══ LISTA DE REGISTROS
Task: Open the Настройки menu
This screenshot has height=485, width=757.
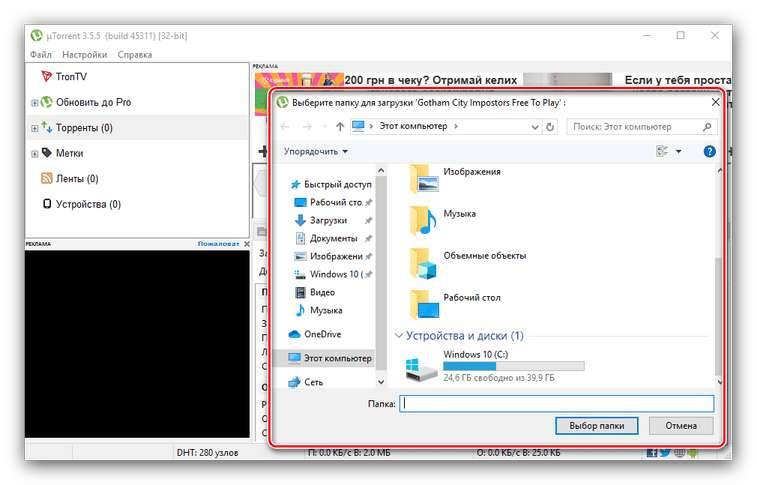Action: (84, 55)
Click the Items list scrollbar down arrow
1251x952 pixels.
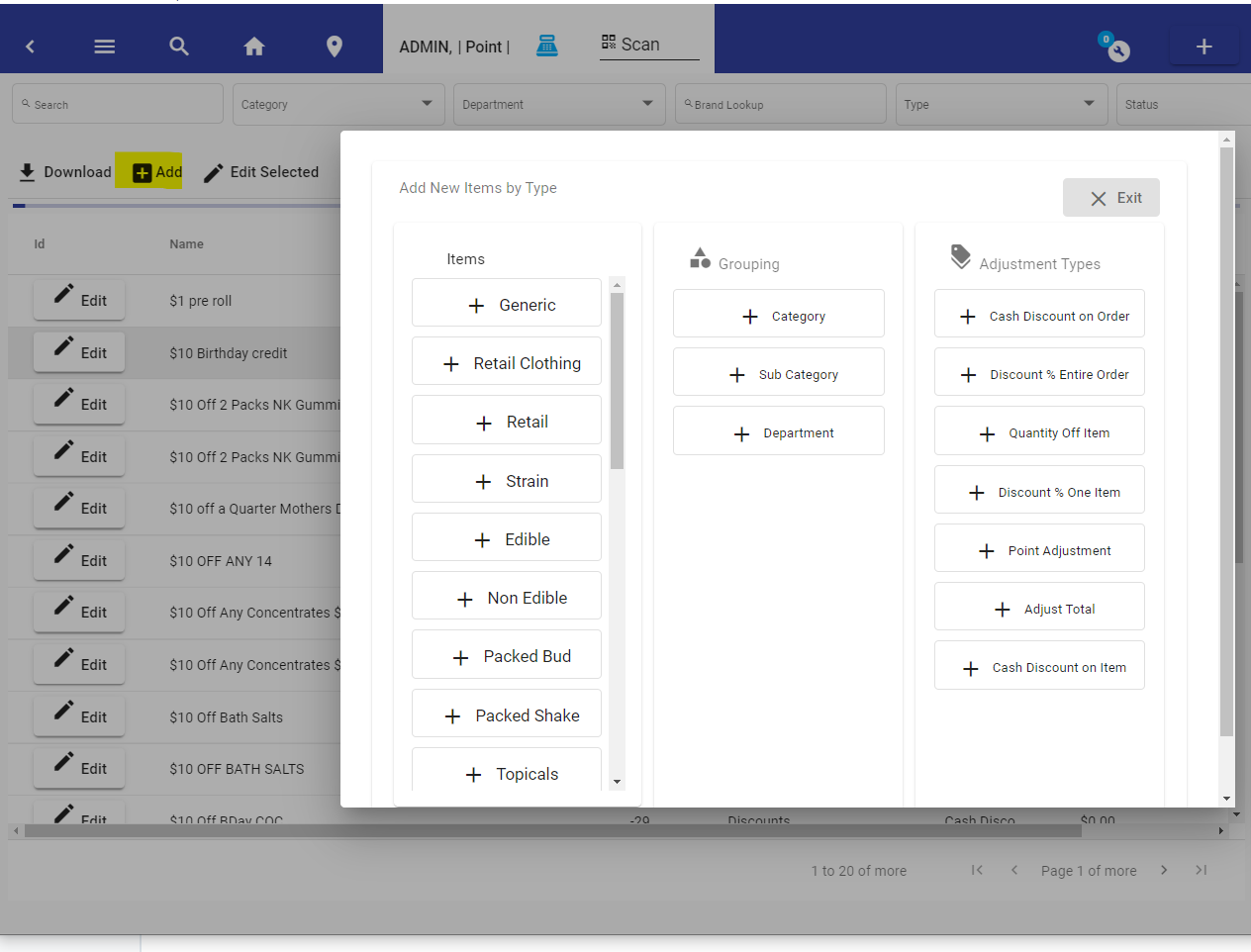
════
O QUE FAZER -
Copie fielmente todas as linhas dos registros, sem incluir as imagens na resposta.

RESPOSTA DA TAREFA -
Task: Open the Настройки menu
This screenshot has height=485, width=757.
Action: (84, 55)
Click the Items list scrollbar down arrow
1251x952 pixels.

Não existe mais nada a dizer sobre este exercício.